Palatyne laughed, sounding amused as a man in the mines being told they were on a double shift. ‘Nothing gets past you, does it, soothsayer?’
‘Bess, are you all right?’ Jane was tense, poised to fight but like Tyvain, unsure of what exactly was going on here.
‘I’ve seen better days.’ Old Bess winced as he hitched his shoulder. ‘Palatyne does not agree with me interfering with the entranceway.’
‘I did ask nicely for you to stop meddling here, Brother. For your own good, might I add.’
‘Quiet, the both of ya. I don’t give a fuck about ya siblin’ rivalry,’ Tyvain stomped down the aisle, picking her way over pieces of wood and burned carpet, dragging that foreboding feeling with her like a cannonball chained to her heel. ‘Alls I want ta know, is where the hell is Mercer?’
Old Bess and Palatyne mirrored one another, turning to the stained-glass window, and pointing.
‘He’s in there,’ Bess said. ‘In the cockaigne.’

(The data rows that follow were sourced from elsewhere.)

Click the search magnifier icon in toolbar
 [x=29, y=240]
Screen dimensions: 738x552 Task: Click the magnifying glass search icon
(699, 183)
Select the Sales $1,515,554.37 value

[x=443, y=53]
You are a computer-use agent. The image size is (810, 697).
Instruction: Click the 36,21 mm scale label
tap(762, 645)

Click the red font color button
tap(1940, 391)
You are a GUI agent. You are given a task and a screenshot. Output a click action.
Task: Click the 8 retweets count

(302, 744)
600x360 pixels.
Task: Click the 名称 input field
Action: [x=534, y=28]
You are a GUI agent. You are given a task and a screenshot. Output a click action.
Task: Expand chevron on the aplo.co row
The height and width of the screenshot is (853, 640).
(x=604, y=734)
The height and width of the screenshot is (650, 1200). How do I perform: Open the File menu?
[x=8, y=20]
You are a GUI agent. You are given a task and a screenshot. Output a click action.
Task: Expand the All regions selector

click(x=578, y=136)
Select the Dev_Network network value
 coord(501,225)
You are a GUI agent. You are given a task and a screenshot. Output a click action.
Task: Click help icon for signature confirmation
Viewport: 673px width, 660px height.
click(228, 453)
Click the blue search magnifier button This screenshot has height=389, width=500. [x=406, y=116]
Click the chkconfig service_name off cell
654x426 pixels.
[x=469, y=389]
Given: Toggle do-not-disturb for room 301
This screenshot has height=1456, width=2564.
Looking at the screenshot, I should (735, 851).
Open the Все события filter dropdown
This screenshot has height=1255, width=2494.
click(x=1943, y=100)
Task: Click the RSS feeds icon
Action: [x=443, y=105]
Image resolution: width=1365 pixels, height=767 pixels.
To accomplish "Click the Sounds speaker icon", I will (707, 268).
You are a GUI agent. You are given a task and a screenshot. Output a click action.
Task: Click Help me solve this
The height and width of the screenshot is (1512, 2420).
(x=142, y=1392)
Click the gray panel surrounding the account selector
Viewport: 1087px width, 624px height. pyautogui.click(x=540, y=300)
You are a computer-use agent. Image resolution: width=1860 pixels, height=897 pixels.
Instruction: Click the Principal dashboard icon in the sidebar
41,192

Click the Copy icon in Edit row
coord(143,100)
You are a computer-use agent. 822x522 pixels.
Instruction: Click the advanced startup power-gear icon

‘And he’ll not be coming back.’ His sister’s smile crawled up her cheeks. ‘Neither of them will.’
CHAPTER TWENTY
PITCH BURNED. An inferno ripped from him a part of himself he’d never thought to covet, had never even consideredhis, until now, when it was being torn away.
‘Stop,’ he gasped, to Gabriel and the wildness both. ‘Stop.’
His words came in a spray of blood. It was parched dry the moment it left him, like raindrops touching a hot stovetop.
‘Hold steady, Badh!’ someone roared. ‘Do not fail me now. It is close.’
That was not a lie.
Gabriel no longer touched him. Pitch wasn’t sure when he’d withdrawn but it didn’t matter anymore. The damage was done.
The cage was open, Seraphiel’s seal broken.
The beast clawed at him, ravenous for its freedom, burning Pitch alive in its haste to leave.
So why fight it? Did he not long for his freedom, too?
If so, then here it was. In all its fire-and-brimstone glory. The wildness was leaving him.
Another violent spasm took him, and he screamed. Not so much with pain but with rage. Fucking, animalistic rage for this bloody, stupid, endless mess he was in. The constant push and pull of his own wants.